논문명 : ZeroKernel: Secure Context-isolated Execution on Commodity GPUs
학술지명 : IEEE Transactions on Dependable and Secure Computing
저자명 : Ohmin Kwon, Yonggon Kim, Jaehyuk Huh, Hyunsoo Yoon
게재일 : 2019.10.01.
In the last decade, the dedicated graphics processing unit (GPU) has emerged as an architecture for high-performance computing workloads. Recently, researchers have also focused on the isolation property of a dedicated GPU and suggested GPU-based secure computing environments with several promising applications. However, despite the security analysis conducted by the prior studies, it has been unclear whether a dedicated GPU can be leveraged as a secure processor in the presence of a kernel-privileged attacker.

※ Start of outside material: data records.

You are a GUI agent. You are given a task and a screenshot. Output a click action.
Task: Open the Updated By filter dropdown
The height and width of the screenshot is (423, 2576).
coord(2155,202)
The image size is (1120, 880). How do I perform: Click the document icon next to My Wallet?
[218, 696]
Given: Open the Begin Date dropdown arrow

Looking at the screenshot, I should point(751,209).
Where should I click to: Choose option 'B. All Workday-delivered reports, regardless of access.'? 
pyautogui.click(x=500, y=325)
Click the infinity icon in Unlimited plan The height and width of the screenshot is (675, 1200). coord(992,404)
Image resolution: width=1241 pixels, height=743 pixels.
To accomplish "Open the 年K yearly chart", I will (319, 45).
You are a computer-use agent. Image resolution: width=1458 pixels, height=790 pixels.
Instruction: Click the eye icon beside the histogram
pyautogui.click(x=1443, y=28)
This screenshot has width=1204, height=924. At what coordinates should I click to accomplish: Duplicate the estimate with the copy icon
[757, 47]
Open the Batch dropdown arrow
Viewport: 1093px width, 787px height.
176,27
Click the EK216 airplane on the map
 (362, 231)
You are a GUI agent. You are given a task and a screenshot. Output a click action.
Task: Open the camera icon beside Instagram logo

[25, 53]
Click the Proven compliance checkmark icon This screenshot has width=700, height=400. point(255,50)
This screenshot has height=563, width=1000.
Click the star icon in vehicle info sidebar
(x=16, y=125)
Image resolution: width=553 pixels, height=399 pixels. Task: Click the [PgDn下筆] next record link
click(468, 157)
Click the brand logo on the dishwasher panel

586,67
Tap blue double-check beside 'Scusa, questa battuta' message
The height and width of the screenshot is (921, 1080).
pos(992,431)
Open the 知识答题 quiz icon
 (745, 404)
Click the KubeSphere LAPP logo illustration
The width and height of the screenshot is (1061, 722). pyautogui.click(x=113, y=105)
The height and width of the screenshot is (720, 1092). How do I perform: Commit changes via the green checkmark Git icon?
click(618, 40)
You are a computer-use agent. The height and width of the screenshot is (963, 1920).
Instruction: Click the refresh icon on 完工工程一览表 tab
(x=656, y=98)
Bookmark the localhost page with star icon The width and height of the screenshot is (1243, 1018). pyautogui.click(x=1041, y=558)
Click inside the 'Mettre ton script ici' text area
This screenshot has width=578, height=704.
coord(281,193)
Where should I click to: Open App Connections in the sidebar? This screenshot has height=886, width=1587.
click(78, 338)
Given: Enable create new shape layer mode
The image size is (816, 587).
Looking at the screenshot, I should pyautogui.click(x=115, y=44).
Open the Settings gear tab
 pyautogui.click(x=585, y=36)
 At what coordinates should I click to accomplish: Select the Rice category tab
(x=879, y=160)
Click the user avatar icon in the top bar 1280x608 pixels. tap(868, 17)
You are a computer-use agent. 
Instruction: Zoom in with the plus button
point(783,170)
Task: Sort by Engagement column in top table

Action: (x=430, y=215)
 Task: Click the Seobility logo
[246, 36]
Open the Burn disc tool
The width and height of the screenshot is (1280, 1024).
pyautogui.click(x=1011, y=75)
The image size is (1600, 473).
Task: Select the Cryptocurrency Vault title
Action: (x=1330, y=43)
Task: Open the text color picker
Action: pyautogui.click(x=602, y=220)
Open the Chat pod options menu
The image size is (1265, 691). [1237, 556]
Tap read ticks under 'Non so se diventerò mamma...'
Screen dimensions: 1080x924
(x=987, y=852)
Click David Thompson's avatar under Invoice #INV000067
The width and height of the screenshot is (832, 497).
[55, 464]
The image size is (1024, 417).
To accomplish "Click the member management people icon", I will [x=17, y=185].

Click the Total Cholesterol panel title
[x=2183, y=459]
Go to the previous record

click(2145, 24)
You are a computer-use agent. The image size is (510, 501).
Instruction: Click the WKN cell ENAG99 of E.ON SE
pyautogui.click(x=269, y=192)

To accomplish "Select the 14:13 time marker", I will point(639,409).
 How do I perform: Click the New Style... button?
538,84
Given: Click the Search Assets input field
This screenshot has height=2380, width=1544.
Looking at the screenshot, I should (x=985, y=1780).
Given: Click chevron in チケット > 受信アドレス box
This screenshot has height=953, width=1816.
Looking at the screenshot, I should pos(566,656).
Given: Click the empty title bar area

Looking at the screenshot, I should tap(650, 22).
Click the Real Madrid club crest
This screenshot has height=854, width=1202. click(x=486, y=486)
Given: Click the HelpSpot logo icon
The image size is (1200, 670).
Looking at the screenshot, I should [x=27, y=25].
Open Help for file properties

In this paper, we first demonstrate the security of dedicated GPUs through comprehensive studies on context information for GPU execution. The paper shows that a kernel-privileged attacker can manipulate the GPU contexts to redirect memory accesses or execute arbitrary GPU codes on the running GPU kernel. Based on the security analysis, this paper proposes a new on-chip execution model for the dedicated GPU and a novel defense mechanism supporting the security of the on-chip execution. With comprehensive evaluation, the paper assures that the proposed solutions effectively isolate sensitive data in on-chip storages and defend against known attack vectors from a privileged attacker, supporting that the commodity GPUs can be leveraged as a secure processor.